Tokyo 2020

Marcell Jacobs confessa: "Qualcosa si è incrinato con Filippo Tortu", cos'è successo nel villaggio olimpico

Marcell Jacobs ha vissuto dei Giochi Olimpici da sogno, forse irripetibili. Ha vinto i 100 metri, la gara regina del programma di atletica, e ha concesso il bis con la staffetta 4x100. È diventato l’uomo del momento dello sport italiano, nonostante le polemiche della stampa estera - in particolare quella americana che proprio non riesce a digerire il fatto di essere stata battuta nella gara a cui teneva di più, quella dei 100 metri.

 

 

Intervistato dalla Gazzetta dello Sport dopo aver fatto il portabandiera azzurro per la chiusura delle Olimpiadi di Tokyo 2020, Jacobs ha confessato che gli equilibri all’interno del gruppo azzurro sono cambiati durante la manifestazione giapponese.

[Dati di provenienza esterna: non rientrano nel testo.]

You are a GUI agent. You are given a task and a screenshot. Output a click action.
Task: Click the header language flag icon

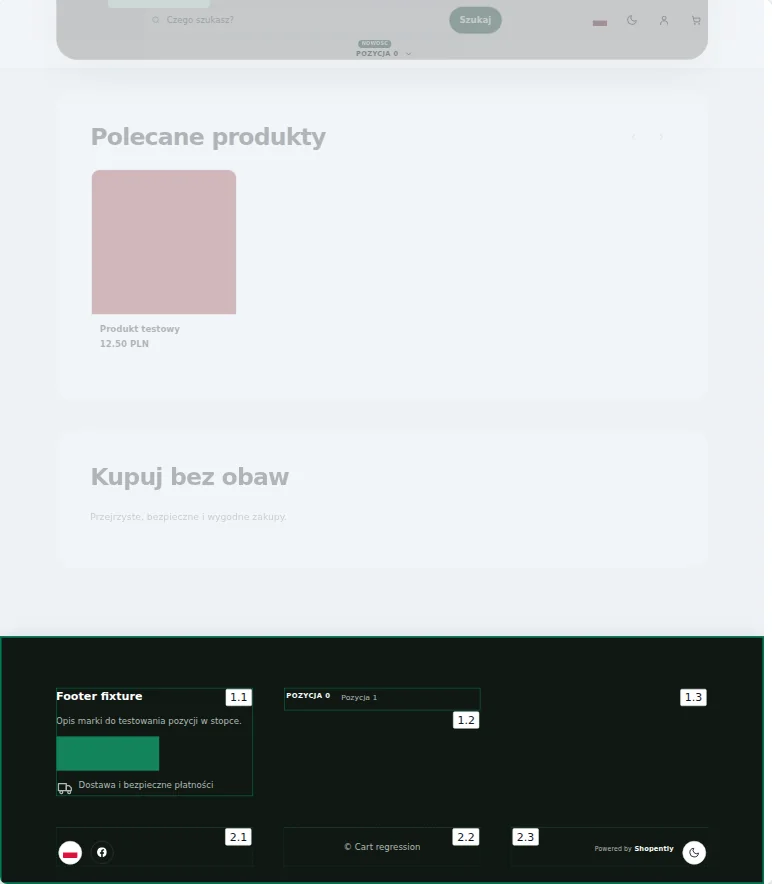pos(599,23)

In particolare il nuovo re dei 100 metri ha fatto riferimento a Filippo Tortu, che era l’atleta italiano di riferimento per la gara regina dell’atletica: “Con Tortu i ruoli si sono invertiti, ora tiro io e qualcosa si è incrinato. Ma conosco bene Filippo e so che certe cose non vengono da lui”.

 

 

I due insieme hanno però fatto un capolavoro nella staffetta 4x100, con Tortu bravissimo nell’ultima frazione a rimontare sull’avversario britannico e a tagliare il traguardo per primo con un solo centesimo di vantaggio. Per il futuro, però, Filippo sembra destinato a lasciare lo scettro di miglior velocista italiano a Jacobs, che in questi giorni sta ricevendo complimenti da tutto il mondo.